> _THE PROBLEM_:
Starting with the line that contains "Task: Expand the 3 B class node" and going on through the line that contains "Select the Arnold", write out these records again, requests included. Multiply each coordinate in the answers by 0.45 and round it to a whole number, rounding halves up; leave every other number unchanged.
**** RAW DATA ****
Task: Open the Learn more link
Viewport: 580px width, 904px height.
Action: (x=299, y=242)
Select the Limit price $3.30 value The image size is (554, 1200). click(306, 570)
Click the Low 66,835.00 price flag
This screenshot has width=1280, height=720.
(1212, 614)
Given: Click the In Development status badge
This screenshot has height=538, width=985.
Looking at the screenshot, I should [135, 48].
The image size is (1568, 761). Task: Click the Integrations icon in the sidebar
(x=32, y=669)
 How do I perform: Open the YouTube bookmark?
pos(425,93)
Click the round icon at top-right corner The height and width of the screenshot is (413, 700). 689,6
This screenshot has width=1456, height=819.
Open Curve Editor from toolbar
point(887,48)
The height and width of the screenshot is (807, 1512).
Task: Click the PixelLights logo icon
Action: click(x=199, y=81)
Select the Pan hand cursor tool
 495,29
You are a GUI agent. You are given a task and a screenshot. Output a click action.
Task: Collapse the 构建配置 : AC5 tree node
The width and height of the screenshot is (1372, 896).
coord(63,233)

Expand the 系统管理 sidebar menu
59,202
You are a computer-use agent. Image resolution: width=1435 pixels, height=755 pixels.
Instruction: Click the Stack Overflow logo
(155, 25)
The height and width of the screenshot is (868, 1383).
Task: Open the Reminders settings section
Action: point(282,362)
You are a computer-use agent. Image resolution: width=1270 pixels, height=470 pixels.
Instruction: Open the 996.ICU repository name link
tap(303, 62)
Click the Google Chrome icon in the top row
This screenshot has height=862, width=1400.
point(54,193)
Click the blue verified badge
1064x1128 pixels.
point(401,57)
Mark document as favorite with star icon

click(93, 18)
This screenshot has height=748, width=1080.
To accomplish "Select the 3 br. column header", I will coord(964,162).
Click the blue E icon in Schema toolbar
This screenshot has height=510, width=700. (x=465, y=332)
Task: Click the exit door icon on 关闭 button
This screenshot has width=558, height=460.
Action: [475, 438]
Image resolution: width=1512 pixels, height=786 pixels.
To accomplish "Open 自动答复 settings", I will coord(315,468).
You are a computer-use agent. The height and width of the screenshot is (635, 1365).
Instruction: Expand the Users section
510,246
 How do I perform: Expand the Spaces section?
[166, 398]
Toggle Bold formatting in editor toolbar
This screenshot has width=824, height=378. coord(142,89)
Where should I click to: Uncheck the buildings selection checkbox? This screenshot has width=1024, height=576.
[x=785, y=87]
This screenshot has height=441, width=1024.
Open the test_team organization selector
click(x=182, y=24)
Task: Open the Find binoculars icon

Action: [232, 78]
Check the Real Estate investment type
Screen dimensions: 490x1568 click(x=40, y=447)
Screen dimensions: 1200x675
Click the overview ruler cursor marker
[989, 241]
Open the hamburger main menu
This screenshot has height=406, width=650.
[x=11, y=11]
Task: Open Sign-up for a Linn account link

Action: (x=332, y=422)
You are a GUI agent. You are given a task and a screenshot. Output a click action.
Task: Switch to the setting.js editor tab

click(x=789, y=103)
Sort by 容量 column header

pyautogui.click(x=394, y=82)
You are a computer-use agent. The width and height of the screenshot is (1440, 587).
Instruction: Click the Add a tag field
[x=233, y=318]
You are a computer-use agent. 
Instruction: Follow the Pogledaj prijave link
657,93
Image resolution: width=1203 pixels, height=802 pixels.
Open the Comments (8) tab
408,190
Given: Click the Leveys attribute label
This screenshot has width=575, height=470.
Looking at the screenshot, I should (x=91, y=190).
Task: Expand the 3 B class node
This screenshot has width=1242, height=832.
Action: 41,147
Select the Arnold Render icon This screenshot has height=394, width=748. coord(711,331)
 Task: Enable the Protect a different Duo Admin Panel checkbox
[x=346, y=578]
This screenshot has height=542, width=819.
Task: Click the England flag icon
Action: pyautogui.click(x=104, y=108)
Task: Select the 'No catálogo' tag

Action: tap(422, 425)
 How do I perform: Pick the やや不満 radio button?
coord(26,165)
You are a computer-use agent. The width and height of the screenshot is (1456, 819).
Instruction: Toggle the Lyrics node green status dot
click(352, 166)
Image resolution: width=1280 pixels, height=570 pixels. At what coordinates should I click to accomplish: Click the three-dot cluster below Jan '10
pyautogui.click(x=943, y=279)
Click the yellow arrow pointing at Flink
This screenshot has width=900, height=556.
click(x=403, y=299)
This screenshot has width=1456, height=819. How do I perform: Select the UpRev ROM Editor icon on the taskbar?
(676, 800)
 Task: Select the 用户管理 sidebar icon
****
> _SOLVED PROBLEM_:
Task: Expand the 3 B class node
This screenshot has width=1242, height=832.
Action: 18,66
Select the Arnold Render icon This screenshot has height=394, width=748. coord(320,149)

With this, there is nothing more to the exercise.